### [SHORT TASK]
Write out the records below again with "screenshot" switched to "image" everywhere and nothing else changed. Leave the pictures out.

— start SUPPLIED MATERIAL —

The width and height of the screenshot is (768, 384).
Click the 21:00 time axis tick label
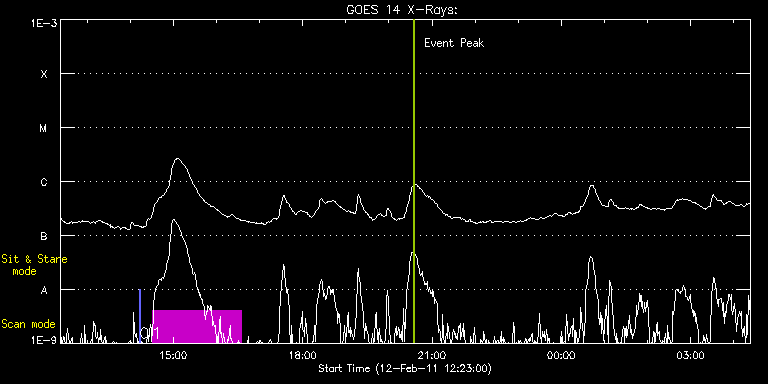click(432, 355)
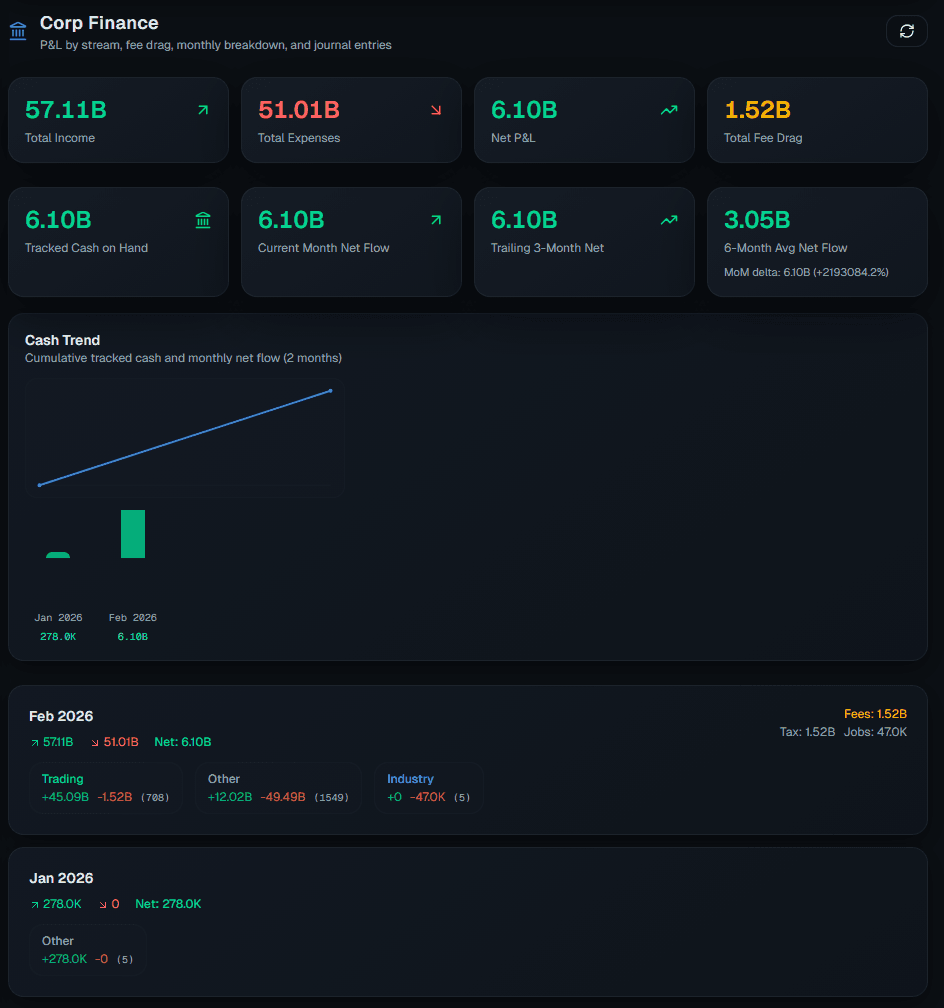Click the bank icon beside Corp Finance title
944x1008 pixels.
(17, 30)
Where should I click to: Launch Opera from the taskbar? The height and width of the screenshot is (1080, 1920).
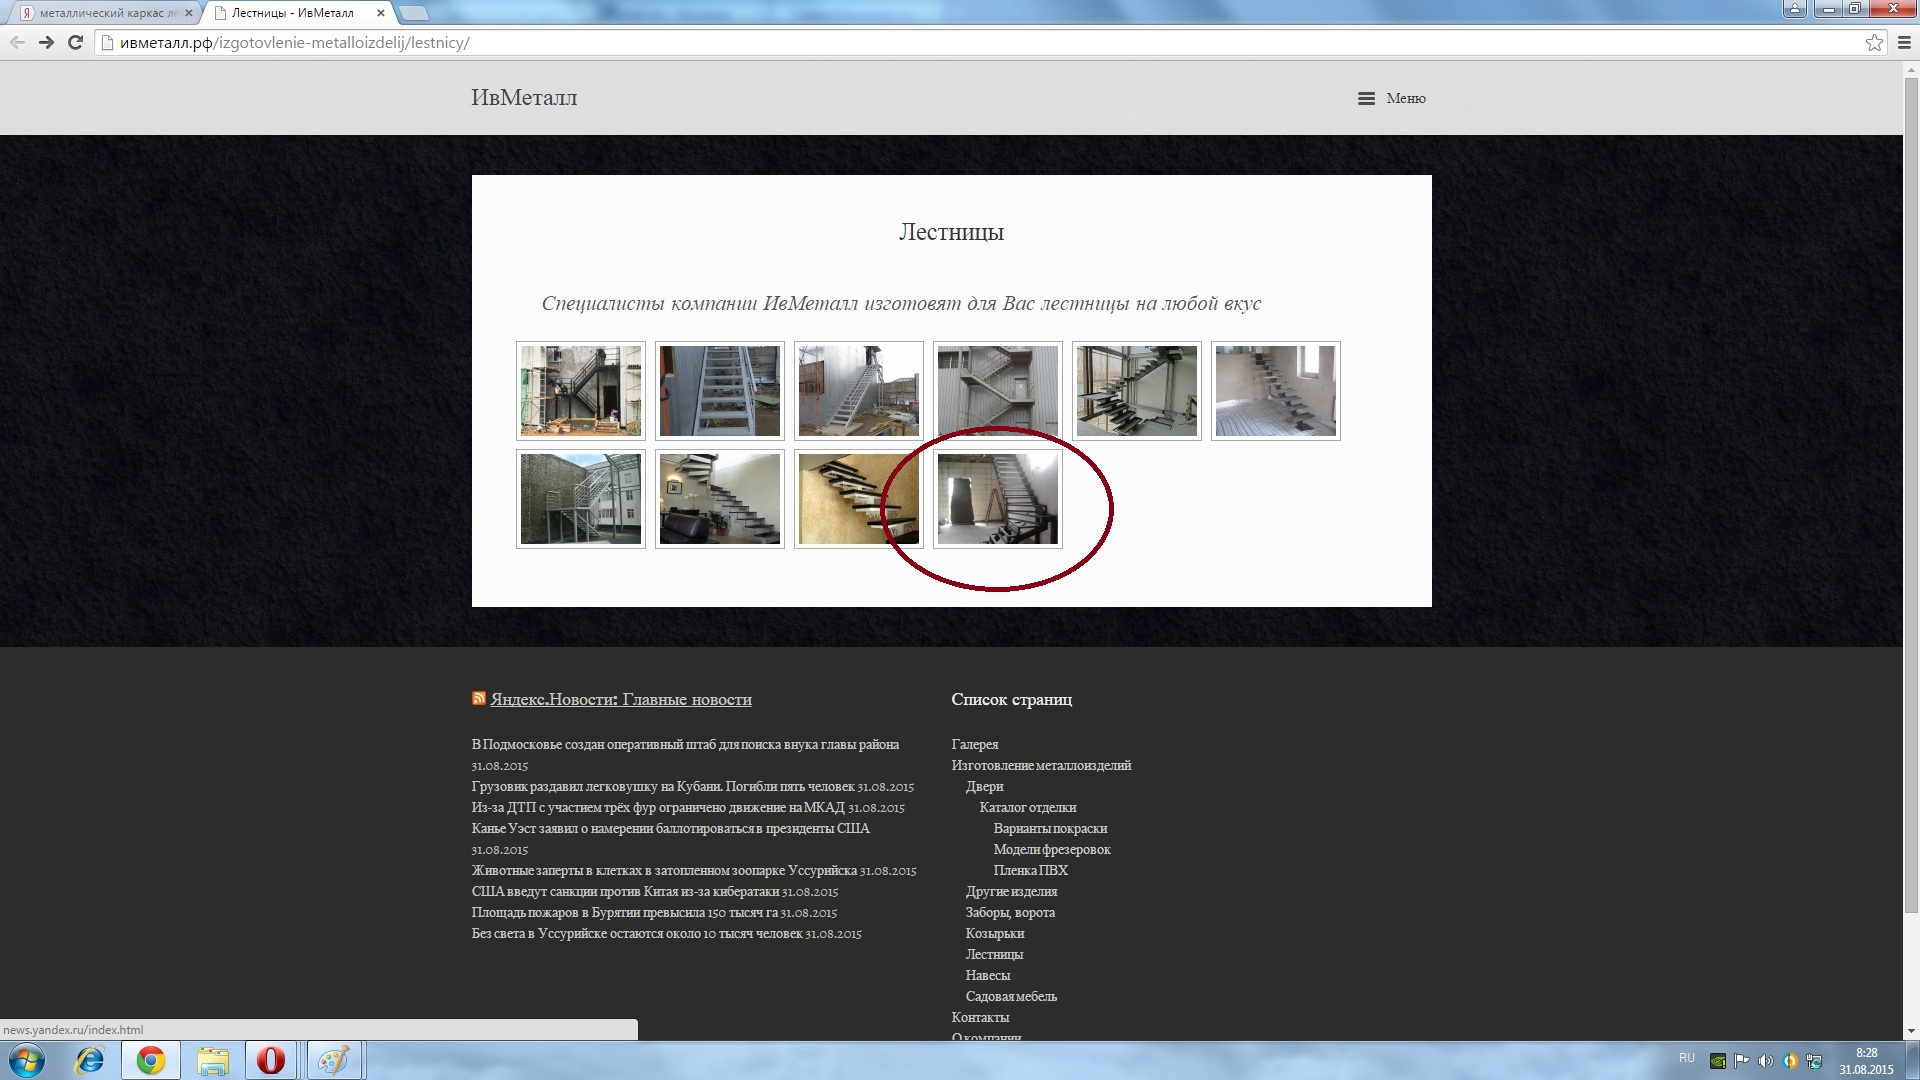[270, 1060]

— end SUPPLIED MATERIAL —

### [OUTPUT OF THE EXERCISE]
The width and height of the image is (768, 384).
Click the 21:00 time axis tick label
click(432, 355)
Click the bank icon beside Corp Finance title
944x1008 pixels.
(17, 30)
Where should I click to: Launch Opera from the taskbar? The height and width of the image is (1080, 1920).
[270, 1060]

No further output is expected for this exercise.